Transcriptional activation of human pregnancy-specific glycoprotein 5 gene by SP1 through binding to a GGGCGTG motif

NORES, R.; PATRITO, L.; PANZETTA-DUTARI, G.

Córdoba

Jornada; Primeras Jornadas de Posgrado de la Facultad de Ciencias Químicas; 2003

Departamento de Posgrado de la Facultad de Ciencias Químicas (UNC)

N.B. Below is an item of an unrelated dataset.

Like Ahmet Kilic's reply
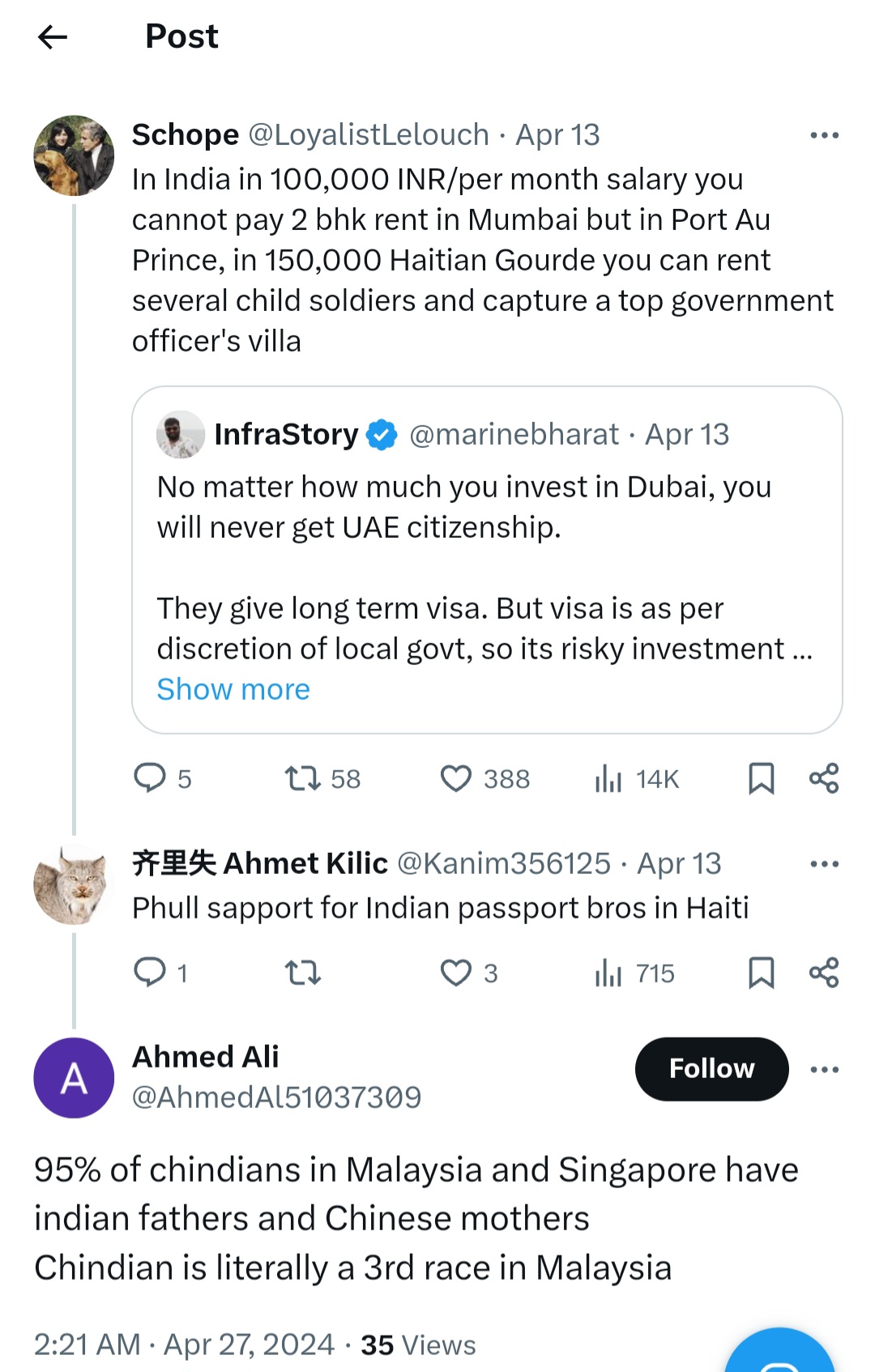 click(456, 973)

The human pregnancy-specific glycoprotein 5 gene (PSG5) expression is maximal in placenta and is regulated mainly during transcription. Its minimal promoter lacks TATA-box and large GC-rich sequences, and is active in both PSG-producing and non-producing cell lines. Footprinting assays within the 5’ proximal regulatory region revealed the presence of four cis-acting elements. Now, we have investigated the molecular factors that recognize FP1 element. The incubation of protein extracts of different cell types with FP1 probe yielded two specific DNA-protein complexes, A and B, that were abolished by an excess of unlabelled FP1 competitor DNA but not by mutated FP1 or unrelated oligonucleotides. Complexes were absent when extracts of Drosophila Schneider cells, devoid of Sp1 factor, where employed. In addition, the major complex (A) was competed by a consensus Sp1-binding oligonucleotide and its intensity was increased in EMSA performed with cells transfected with a Sp1 expression plasmid. South-western blots and UV-crosslinking assays revealed that a protein of 104 ± 5 KDa is involved in complexes formation. This molecular weight is in good agreement with the molecular weight reported for Sp1 (106 KDa). Transient-expression assays of PSG5-CAT constructs cotransfected with Sp1 in COS7 cells showed increased transcriptional activity. These results establish that Sp1 binds to the regulatory region and positively regulates the expression of the PSG5 gene.